── DATASET EXCERPTS ──
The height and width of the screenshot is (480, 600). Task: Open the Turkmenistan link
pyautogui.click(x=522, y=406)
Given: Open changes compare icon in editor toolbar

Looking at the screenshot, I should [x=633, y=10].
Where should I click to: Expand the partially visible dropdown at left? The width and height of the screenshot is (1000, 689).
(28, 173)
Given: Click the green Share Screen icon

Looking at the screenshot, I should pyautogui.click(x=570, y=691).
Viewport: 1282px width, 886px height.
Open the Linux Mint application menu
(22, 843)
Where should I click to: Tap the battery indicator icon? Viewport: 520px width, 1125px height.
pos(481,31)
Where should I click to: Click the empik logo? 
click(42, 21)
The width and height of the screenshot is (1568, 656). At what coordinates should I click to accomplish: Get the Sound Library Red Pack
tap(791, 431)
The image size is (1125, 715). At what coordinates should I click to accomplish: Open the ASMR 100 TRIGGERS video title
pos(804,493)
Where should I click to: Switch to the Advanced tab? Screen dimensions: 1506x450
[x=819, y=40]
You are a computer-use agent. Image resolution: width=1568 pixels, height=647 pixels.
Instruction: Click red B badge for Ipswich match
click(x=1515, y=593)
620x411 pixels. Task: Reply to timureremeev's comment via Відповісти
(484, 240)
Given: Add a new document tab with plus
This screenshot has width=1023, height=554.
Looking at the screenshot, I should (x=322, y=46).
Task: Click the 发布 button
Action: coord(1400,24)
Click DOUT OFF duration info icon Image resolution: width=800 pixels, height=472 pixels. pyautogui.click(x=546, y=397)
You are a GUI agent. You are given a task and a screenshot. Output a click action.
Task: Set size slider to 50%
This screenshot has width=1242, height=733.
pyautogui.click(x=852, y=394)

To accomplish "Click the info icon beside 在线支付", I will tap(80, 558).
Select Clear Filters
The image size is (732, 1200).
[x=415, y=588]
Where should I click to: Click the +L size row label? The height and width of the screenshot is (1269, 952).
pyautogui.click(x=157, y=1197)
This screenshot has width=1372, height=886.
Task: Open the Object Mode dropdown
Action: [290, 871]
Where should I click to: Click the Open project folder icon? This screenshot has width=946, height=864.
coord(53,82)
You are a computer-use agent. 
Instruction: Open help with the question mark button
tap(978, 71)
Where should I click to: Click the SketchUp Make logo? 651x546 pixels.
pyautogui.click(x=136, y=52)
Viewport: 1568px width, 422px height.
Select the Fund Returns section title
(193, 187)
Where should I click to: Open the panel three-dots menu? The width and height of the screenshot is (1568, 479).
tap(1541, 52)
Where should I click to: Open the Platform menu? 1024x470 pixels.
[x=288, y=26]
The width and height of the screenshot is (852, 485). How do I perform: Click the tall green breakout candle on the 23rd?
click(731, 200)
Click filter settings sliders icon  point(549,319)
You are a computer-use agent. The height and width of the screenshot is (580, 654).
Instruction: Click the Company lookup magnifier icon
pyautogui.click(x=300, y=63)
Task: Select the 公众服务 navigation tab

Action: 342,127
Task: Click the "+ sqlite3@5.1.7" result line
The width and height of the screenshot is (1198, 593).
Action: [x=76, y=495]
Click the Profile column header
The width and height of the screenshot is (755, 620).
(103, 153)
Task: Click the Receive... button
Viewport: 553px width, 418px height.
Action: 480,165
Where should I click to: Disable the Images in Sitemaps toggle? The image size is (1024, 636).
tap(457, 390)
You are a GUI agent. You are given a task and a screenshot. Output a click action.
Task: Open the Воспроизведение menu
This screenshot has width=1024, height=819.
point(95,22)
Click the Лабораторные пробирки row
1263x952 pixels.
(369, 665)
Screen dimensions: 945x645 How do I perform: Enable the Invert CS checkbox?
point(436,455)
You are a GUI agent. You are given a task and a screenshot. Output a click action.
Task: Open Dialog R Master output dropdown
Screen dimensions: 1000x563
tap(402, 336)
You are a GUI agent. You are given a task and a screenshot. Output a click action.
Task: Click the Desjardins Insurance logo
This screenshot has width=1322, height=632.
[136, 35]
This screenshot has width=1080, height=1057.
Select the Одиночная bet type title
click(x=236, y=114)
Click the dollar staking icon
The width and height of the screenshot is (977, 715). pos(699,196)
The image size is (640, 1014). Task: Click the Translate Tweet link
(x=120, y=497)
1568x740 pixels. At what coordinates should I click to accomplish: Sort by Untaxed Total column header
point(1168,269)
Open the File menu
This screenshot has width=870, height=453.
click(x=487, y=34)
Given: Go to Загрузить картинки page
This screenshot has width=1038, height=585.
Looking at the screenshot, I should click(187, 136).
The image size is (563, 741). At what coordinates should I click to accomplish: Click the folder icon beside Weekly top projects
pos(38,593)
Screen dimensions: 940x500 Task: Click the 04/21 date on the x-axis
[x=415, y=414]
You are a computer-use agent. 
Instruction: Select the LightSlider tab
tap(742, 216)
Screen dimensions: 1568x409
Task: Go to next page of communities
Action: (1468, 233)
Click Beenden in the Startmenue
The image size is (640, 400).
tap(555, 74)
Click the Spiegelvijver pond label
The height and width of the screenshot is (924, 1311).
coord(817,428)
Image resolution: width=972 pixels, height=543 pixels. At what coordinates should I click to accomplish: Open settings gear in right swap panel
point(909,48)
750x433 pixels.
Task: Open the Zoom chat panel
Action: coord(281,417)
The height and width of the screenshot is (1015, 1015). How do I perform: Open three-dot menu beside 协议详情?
───
● **TASK GOAL**: Each line above must be retyped exactly.

● **ANSWER SPACE**:
The height and width of the screenshot is (480, 600). Task: Open the Turkmenistan link
pyautogui.click(x=522, y=406)
Given: Open changes compare icon in editor toolbar

Looking at the screenshot, I should [x=633, y=10].
Where should I click to: Expand the partially visible dropdown at left? The width and height of the screenshot is (1000, 689).
(28, 173)
Given: Click the green Share Screen icon

Looking at the screenshot, I should pyautogui.click(x=570, y=691).
Viewport: 1282px width, 886px height.
Open the Linux Mint application menu
(22, 843)
Where should I click to: Tap the battery indicator icon? Viewport: 520px width, 1125px height.
pos(481,31)
Where should I click to: Click the empik logo? 
click(42, 21)
The width and height of the screenshot is (1568, 656). At what coordinates should I click to accomplish: Get the Sound Library Red Pack
tap(791, 431)
The image size is (1125, 715). At what coordinates should I click to accomplish: Open the ASMR 100 TRIGGERS video title
pos(804,493)
Where should I click to: Switch to the Advanced tab? Screen dimensions: 1506x450
[x=819, y=40]
You are a computer-use agent. Image resolution: width=1568 pixels, height=647 pixels.
Instruction: Click red B badge for Ipswich match
click(x=1515, y=593)
620x411 pixels. Task: Reply to timureremeev's comment via Відповісти
(484, 240)
Given: Add a new document tab with plus
This screenshot has width=1023, height=554.
Looking at the screenshot, I should (x=322, y=46).
Task: Click the 发布 button
Action: coord(1400,24)
Click DOUT OFF duration info icon Image resolution: width=800 pixels, height=472 pixels. pyautogui.click(x=546, y=397)
You are a GUI agent. You are given a task and a screenshot. Output a click action.
Task: Set size slider to 50%
This screenshot has width=1242, height=733.
pyautogui.click(x=852, y=394)

To accomplish "Click the info icon beside 在线支付", I will tap(80, 558).
Select Clear Filters
The image size is (732, 1200).
[x=415, y=588]
Where should I click to: Click the +L size row label? The height and width of the screenshot is (1269, 952).
pyautogui.click(x=157, y=1197)
This screenshot has width=1372, height=886.
Task: Open the Object Mode dropdown
Action: [290, 871]
Where should I click to: Click the Open project folder icon? This screenshot has width=946, height=864.
coord(53,82)
You are a computer-use agent. 
Instruction: Open help with the question mark button
tap(978, 71)
Where should I click to: Click the SketchUp Make logo? 651x546 pixels.
pyautogui.click(x=136, y=52)
Viewport: 1568px width, 422px height.
Select the Fund Returns section title
(193, 187)
Where should I click to: Open the panel three-dots menu? The width and height of the screenshot is (1568, 479).
tap(1541, 52)
Where should I click to: Open the Platform menu? 1024x470 pixels.
[x=288, y=26]
The width and height of the screenshot is (852, 485). How do I perform: Click the tall green breakout candle on the 23rd?
click(731, 200)
Click filter settings sliders icon  point(549,319)
You are a computer-use agent. The height and width of the screenshot is (580, 654).
Instruction: Click the Company lookup magnifier icon
pyautogui.click(x=300, y=63)
Task: Select the 公众服务 navigation tab

Action: 342,127
Task: Click the "+ sqlite3@5.1.7" result line
The width and height of the screenshot is (1198, 593).
Action: [x=76, y=495]
Click the Profile column header
The width and height of the screenshot is (755, 620).
(103, 153)
Task: Click the Receive... button
Viewport: 553px width, 418px height.
Action: 480,165
Where should I click to: Disable the Images in Sitemaps toggle? The image size is (1024, 636).
tap(457, 390)
You are a GUI agent. You are given a task and a screenshot. Output a click action.
Task: Open the Воспроизведение menu
This screenshot has width=1024, height=819.
point(95,22)
Click the Лабораторные пробирки row
1263x952 pixels.
(369, 665)
Screen dimensions: 945x645 How do I perform: Enable the Invert CS checkbox?
point(436,455)
You are a GUI agent. You are given a task and a screenshot. Output a click action.
Task: Open Dialog R Master output dropdown
Screen dimensions: 1000x563
tap(402, 336)
You are a GUI agent. You are given a task and a screenshot. Output a click action.
Task: Click the Desjardins Insurance logo
This screenshot has width=1322, height=632.
[136, 35]
This screenshot has width=1080, height=1057.
Select the Одиночная bet type title
click(x=236, y=114)
Click the dollar staking icon
The width and height of the screenshot is (977, 715). pos(699,196)
The image size is (640, 1014). Task: Click the Translate Tweet link
(x=120, y=497)
1568x740 pixels. At what coordinates should I click to accomplish: Sort by Untaxed Total column header
point(1168,269)
Open the File menu
This screenshot has width=870, height=453.
click(x=487, y=34)
Given: Go to Загрузить картинки page
This screenshot has width=1038, height=585.
Looking at the screenshot, I should click(187, 136).
The image size is (563, 741). At what coordinates should I click to accomplish: Click the folder icon beside Weekly top projects
pos(38,593)
Screen dimensions: 940x500 Task: Click the 04/21 date on the x-axis
[x=415, y=414]
You are a computer-use agent. 
Instruction: Select the LightSlider tab
tap(742, 216)
Screen dimensions: 1568x409
Task: Go to next page of communities
Action: (1468, 233)
Click Beenden in the Startmenue
The image size is (640, 400).
tap(555, 74)
Click the Spiegelvijver pond label
The height and width of the screenshot is (924, 1311).
coord(817,428)
Image resolution: width=972 pixels, height=543 pixels. At what coordinates should I click to accomplish: Open settings gear in right swap panel
point(909,48)
750x433 pixels.
Task: Open the Zoom chat panel
Action: coord(281,417)
The height and width of the screenshot is (1015, 1015). How do I perform: Open three-dot menu beside 协议详情?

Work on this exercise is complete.